Prices could turn out to be higher or lower than gas can be found and developed in the Cook Inlet basin or delivered from the North Slope, the report said, adding that existing LNG export facilities at Nikiski would require equipment to re-gasify the LNG and increase pressure to levels necessary to input gas into Enstar’s system.
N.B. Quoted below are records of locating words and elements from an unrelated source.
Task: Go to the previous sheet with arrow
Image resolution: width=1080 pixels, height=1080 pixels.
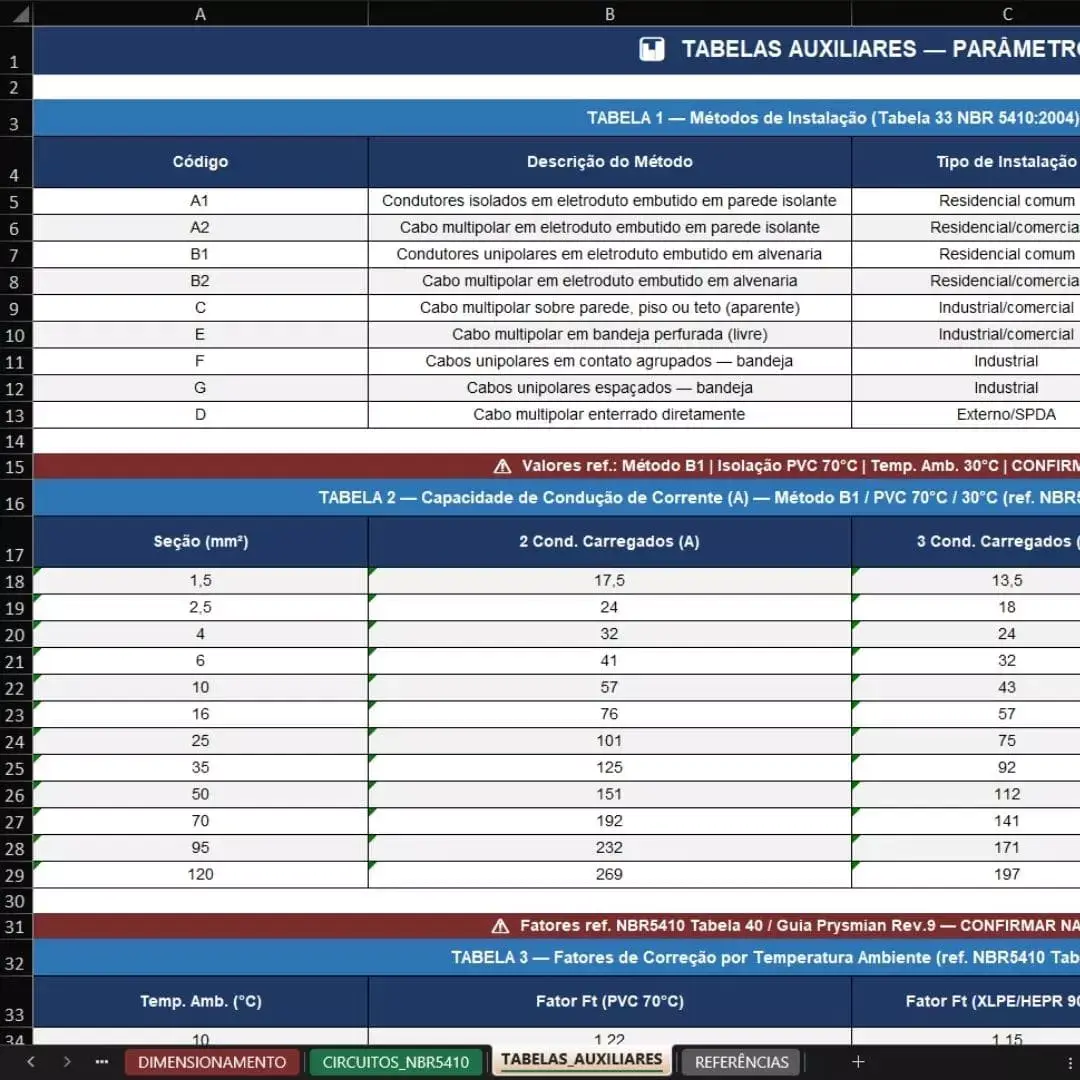Action: click(x=31, y=1061)
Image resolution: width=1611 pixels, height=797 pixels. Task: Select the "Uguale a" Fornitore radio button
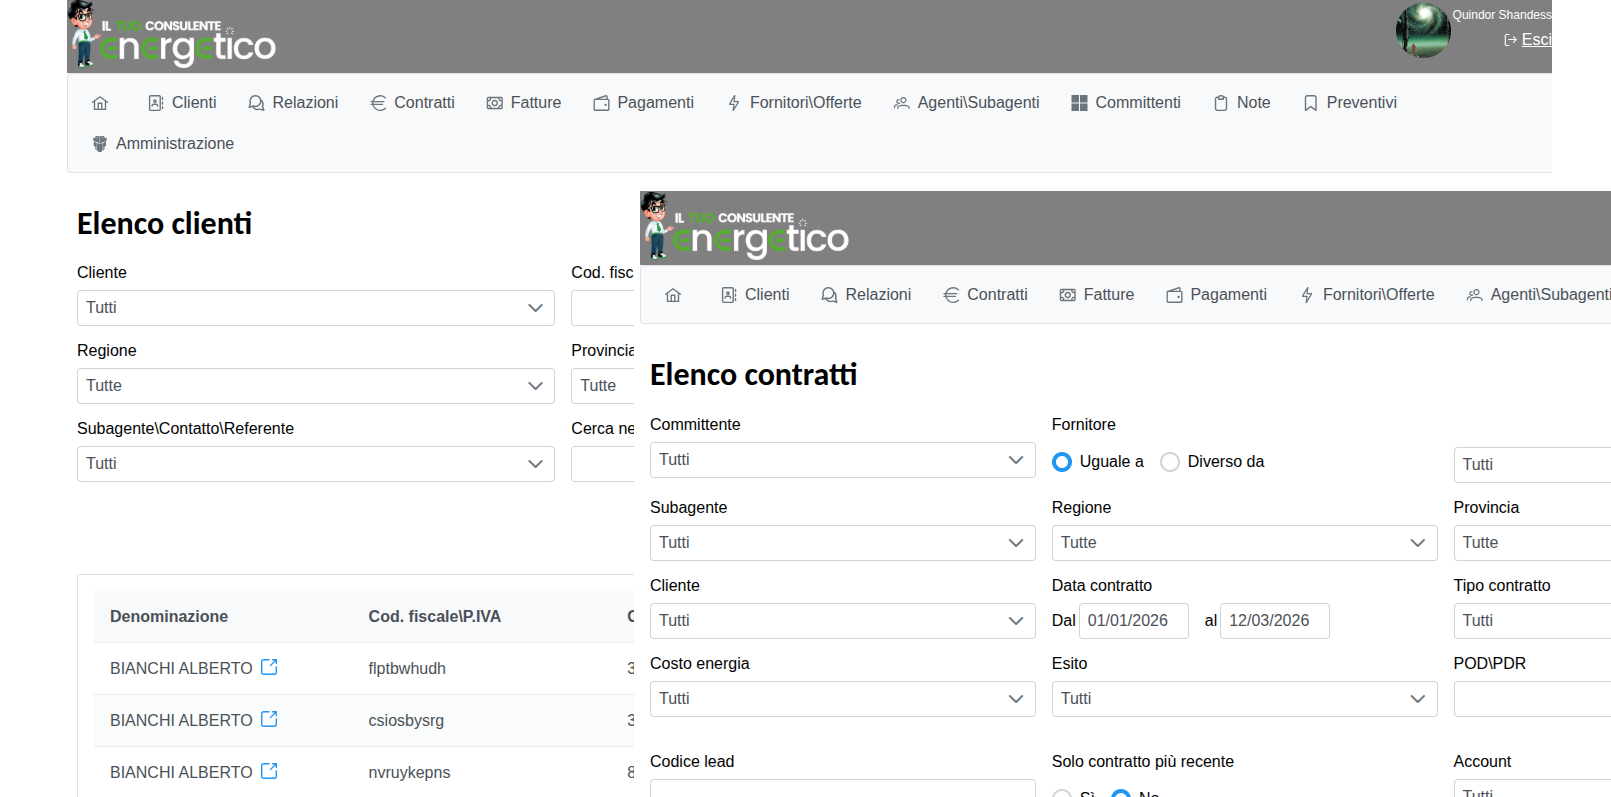point(1062,462)
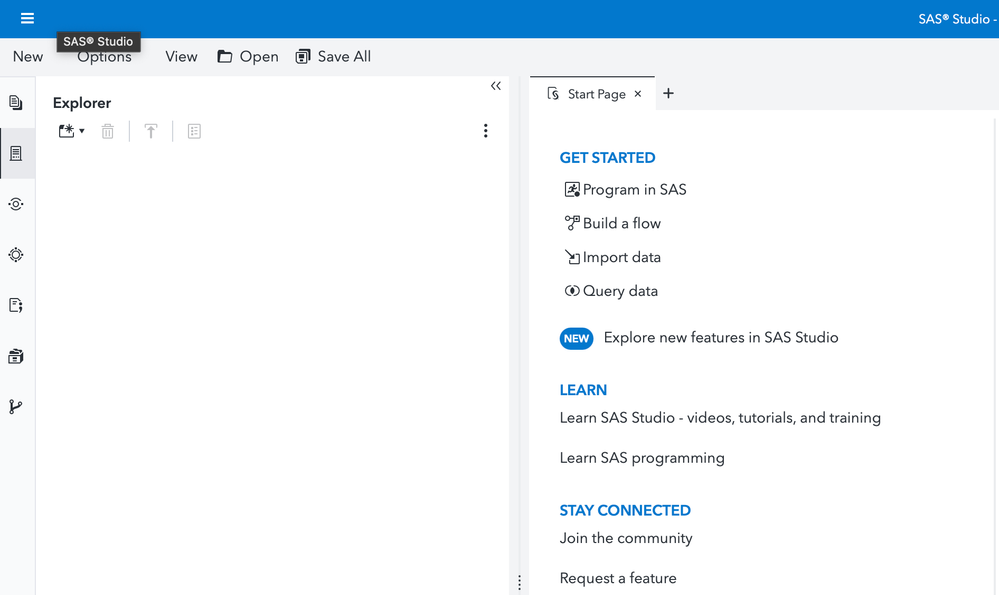Viewport: 999px width, 595px height.
Task: Close the Start Page tab
Action: [638, 94]
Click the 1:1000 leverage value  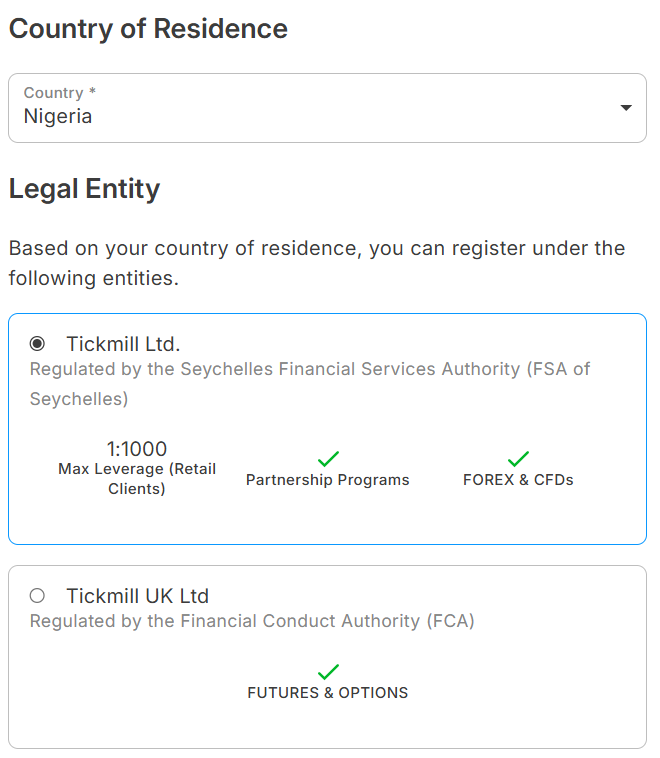[x=137, y=449]
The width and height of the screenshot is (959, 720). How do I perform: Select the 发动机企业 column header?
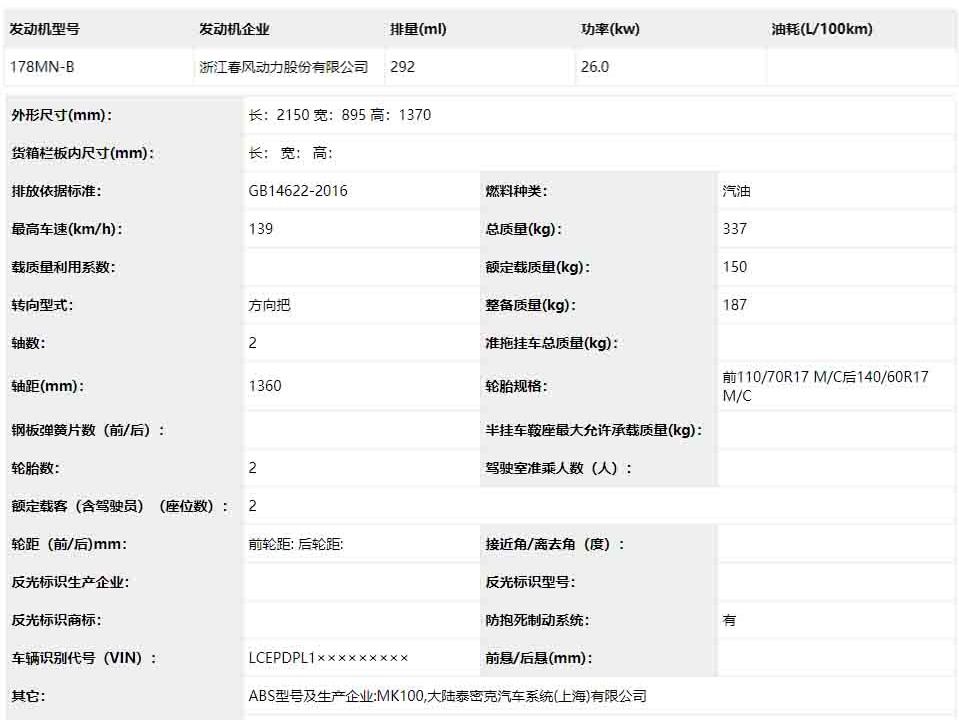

According to DOE, about 39 percent of Cook Inlet production is currently exported through the LNG plant which has an export license due to expire in 2009.

Thayer said Enstar has spoken to ConocoPhillips about using the Nikiski LNG plant for imports.

“There have been some passing conversations with ConocoPhillips; they asked if we were interested and we said yes,” he said. “The plant’s 2 bcf storage capacity would be clearly beneficial to the utilities.”

The gas storage at the LNG terminal would help ease stress on the system during periods of peak demand.

“We have excess capacity to move gas, so the problem is getting the gas out of the wells fast enough on cold days,” Thayer said.

Future sources

Thayer said it is hard to predict whether North Slope gas or Nenana gas would be the first to reach Cook Inlet

“Either would be a long-term solution that will be out generations,” Thayer said. “Andex and Doyon are cautiously optimistic on Nenana, but it is a five, 10, 15, 20 schedule.”

Thayer said LNG is probably not the least expensive source of gas in the long run; the great unknown of the LNG idea is conversion cost.

“At first blush, Nenana looks cheapest, because of the lower tariff,” Thayer said.

If the gas finally comes to the region from the North Slope, Thayer expects that to be a bargain compared to other places in the United States, as much as 20 percent cheaper than the price of North Slope gas delivered in Chicago.

No matter what happens, natural gas will cost the Cook Inlet consumer more in the future — but it stacks up well against alternatives, Thayer said, adding that in Anchorage, gas is $5.11 per mcf delivered to the burner tip, compared to prices of $7 per mcf to $8 per mcf in the rest of the country.

“Next to gas, the cheapest alternative available is fuel oil, at about $13 for comparable Btu values,” he said. “Propane is five time the cost of gas, electricity is even higher.”

Thayer said Enstar is in the business of transporting gas, but it doesn’t set the prices; market forces do — just as market forces are changing the Cook Inlet market from an excess supply market, to a supply and demand market.